EXERCISE - Write out the data from the line containing "Viewport: 1198px width, 460px" through the line containing "[x=162, y=151]", both lines included, reproducing each line precisely.

Records from a data source
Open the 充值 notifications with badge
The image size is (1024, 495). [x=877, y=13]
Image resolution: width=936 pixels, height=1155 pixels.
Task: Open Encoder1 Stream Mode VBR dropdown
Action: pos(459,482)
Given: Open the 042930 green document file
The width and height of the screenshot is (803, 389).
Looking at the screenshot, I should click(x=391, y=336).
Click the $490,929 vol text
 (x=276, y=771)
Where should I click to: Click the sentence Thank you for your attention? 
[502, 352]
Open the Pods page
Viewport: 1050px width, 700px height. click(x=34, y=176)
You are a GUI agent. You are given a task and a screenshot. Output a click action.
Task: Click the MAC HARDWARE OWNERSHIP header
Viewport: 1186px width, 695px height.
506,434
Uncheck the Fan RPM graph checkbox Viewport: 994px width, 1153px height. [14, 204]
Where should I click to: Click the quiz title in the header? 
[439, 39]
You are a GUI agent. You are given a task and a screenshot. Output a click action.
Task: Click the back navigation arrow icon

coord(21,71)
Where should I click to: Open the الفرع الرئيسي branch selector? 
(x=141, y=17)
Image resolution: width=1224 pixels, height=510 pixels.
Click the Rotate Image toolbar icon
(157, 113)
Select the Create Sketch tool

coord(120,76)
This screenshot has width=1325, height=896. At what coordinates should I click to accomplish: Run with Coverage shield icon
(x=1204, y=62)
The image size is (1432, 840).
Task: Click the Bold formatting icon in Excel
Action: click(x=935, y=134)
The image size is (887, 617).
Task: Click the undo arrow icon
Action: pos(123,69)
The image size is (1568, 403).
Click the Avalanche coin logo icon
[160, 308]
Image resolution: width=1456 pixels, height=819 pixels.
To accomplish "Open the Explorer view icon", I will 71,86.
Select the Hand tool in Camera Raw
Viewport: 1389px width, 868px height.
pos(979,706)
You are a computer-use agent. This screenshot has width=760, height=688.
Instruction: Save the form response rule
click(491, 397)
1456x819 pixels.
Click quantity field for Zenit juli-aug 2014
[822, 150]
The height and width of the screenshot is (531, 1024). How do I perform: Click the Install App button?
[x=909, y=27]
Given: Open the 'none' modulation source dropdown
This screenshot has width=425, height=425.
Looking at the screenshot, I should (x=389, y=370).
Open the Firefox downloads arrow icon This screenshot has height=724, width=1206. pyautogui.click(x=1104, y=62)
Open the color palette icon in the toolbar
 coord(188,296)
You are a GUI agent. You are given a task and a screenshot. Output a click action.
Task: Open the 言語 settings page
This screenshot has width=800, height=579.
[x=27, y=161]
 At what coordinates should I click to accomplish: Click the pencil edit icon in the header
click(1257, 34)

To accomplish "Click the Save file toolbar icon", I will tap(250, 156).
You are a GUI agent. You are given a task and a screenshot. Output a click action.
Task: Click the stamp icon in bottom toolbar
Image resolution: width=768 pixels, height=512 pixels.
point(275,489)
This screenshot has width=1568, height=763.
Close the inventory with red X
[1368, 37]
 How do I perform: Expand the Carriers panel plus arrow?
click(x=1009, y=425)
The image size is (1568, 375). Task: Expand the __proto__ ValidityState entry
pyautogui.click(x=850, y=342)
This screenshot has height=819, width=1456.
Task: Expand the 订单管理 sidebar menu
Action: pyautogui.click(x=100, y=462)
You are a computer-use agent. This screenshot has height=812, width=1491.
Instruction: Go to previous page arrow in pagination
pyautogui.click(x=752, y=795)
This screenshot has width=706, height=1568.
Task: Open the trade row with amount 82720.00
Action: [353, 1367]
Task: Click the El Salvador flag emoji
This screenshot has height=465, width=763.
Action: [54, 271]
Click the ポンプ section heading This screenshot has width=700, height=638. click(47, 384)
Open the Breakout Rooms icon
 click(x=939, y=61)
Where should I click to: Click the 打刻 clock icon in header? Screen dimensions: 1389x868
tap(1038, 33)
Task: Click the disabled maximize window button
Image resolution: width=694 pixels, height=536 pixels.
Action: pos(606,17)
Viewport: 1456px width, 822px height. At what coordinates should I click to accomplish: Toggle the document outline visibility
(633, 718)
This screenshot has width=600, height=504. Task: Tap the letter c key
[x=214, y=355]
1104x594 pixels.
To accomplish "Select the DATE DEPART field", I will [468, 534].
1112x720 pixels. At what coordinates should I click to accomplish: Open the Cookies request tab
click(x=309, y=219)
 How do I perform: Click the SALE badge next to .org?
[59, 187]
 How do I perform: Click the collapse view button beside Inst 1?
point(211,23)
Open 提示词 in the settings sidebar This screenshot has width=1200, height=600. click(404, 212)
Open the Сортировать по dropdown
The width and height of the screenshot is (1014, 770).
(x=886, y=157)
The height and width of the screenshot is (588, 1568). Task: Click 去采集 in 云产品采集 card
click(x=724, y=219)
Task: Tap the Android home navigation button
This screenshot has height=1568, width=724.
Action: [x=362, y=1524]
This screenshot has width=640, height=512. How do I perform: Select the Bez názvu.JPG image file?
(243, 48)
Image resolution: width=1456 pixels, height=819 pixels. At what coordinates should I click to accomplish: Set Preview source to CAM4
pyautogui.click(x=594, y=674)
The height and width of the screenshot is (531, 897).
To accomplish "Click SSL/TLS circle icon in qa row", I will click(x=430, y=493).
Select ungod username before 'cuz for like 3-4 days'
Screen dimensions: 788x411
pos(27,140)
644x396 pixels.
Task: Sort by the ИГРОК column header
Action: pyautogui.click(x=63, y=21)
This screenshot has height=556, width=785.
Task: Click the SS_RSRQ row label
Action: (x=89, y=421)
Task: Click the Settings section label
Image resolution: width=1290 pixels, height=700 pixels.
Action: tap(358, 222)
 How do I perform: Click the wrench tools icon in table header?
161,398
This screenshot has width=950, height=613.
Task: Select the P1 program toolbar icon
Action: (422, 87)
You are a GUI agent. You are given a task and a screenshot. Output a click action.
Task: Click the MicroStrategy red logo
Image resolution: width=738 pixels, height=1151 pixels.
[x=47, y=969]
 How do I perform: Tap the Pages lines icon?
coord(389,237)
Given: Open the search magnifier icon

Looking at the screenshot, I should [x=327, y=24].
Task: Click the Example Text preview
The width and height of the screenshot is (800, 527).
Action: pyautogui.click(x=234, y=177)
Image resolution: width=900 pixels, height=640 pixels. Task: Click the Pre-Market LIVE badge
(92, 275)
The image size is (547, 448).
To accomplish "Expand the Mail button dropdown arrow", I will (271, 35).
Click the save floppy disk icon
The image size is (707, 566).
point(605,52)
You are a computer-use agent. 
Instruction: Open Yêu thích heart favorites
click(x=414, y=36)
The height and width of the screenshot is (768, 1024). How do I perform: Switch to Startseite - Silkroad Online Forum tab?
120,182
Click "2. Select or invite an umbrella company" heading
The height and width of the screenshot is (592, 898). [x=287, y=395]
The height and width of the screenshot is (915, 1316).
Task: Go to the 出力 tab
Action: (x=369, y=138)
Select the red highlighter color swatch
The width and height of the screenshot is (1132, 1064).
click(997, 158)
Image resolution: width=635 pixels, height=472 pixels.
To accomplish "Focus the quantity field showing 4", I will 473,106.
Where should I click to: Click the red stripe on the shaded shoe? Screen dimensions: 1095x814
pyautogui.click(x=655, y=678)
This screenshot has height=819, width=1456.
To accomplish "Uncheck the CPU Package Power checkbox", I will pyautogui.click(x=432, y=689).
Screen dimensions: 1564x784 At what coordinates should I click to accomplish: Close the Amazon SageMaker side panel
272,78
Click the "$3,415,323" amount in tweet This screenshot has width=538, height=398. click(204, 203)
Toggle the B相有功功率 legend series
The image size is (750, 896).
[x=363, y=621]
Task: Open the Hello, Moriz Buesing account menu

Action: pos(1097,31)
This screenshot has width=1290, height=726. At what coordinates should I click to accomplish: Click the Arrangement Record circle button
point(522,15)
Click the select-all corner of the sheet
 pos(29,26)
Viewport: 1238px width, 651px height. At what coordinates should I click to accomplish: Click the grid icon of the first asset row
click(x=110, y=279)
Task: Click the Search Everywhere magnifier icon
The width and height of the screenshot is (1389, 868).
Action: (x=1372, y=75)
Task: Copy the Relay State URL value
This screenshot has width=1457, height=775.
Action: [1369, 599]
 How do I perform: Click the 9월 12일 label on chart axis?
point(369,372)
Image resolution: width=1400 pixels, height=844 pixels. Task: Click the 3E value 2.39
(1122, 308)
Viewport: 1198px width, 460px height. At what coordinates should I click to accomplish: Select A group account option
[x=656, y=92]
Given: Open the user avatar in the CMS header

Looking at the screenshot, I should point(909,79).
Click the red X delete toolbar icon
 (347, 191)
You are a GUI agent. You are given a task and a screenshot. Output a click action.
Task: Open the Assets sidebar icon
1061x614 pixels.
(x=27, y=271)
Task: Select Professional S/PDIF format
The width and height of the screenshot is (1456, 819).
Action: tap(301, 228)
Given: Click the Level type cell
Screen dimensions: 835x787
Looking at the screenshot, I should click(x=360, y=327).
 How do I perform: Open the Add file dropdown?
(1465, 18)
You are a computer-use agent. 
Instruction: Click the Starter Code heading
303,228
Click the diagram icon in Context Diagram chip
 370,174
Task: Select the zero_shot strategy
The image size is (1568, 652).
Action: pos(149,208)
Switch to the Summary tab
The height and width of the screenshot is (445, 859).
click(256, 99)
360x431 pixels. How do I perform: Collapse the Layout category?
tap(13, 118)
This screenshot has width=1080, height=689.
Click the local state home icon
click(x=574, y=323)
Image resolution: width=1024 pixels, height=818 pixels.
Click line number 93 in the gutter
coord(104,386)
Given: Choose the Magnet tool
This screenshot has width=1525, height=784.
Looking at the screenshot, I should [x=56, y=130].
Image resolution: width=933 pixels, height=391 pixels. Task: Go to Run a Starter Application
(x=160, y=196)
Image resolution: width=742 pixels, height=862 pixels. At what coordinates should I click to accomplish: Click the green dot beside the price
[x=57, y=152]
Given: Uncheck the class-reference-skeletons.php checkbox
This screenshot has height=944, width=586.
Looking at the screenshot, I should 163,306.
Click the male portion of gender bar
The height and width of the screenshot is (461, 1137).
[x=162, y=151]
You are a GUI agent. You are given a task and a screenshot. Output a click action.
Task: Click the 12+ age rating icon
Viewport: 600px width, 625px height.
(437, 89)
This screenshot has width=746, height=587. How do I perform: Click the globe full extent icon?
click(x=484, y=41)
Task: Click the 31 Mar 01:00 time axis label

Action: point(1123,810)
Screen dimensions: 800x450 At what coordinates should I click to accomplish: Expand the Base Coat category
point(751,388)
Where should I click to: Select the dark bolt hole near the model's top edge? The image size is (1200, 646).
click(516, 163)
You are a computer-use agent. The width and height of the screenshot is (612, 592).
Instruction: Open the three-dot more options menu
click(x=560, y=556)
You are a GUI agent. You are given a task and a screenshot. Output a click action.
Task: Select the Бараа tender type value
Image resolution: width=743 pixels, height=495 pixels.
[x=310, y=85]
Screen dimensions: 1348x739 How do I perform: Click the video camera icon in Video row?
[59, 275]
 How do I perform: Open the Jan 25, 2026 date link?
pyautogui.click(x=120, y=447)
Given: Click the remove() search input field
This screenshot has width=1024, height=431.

RESULT -
Viewport: 1198px width, 460px height. At what coordinates should I click to accomplish: Select A group account option
[x=656, y=92]
Given: Open the user avatar in the CMS header

Looking at the screenshot, I should point(909,79).
Click the red X delete toolbar icon
 (347, 191)
You are a GUI agent. You are given a task and a screenshot. Output a click action.
Task: Open the Assets sidebar icon
1061x614 pixels.
(x=27, y=271)
Task: Select Professional S/PDIF format
The width and height of the screenshot is (1456, 819).
Action: tap(301, 228)
Given: Click the Level type cell
Screen dimensions: 835x787
Looking at the screenshot, I should click(x=360, y=327).
 How do I perform: Open the Add file dropdown?
(1465, 18)
You are a computer-use agent. 
Instruction: Click the Starter Code heading
303,228
Click the diagram icon in Context Diagram chip
 370,174
Task: Select the zero_shot strategy
The image size is (1568, 652).
Action: pos(149,208)
Switch to the Summary tab
The height and width of the screenshot is (445, 859).
click(256, 99)
360x431 pixels. How do I perform: Collapse the Layout category?
tap(13, 118)
This screenshot has width=1080, height=689.
Click the local state home icon
click(x=574, y=323)
Image resolution: width=1024 pixels, height=818 pixels.
Click line number 93 in the gutter
coord(104,386)
Given: Choose the Magnet tool
This screenshot has width=1525, height=784.
Looking at the screenshot, I should [x=56, y=130].
Image resolution: width=933 pixels, height=391 pixels. Task: Go to Run a Starter Application
(x=160, y=196)
Image resolution: width=742 pixels, height=862 pixels. At what coordinates should I click to accomplish: Click the green dot beside the price
[x=57, y=152]
Given: Uncheck the class-reference-skeletons.php checkbox
This screenshot has height=944, width=586.
Looking at the screenshot, I should 163,306.
Click the male portion of gender bar
The height and width of the screenshot is (461, 1137).
[x=162, y=151]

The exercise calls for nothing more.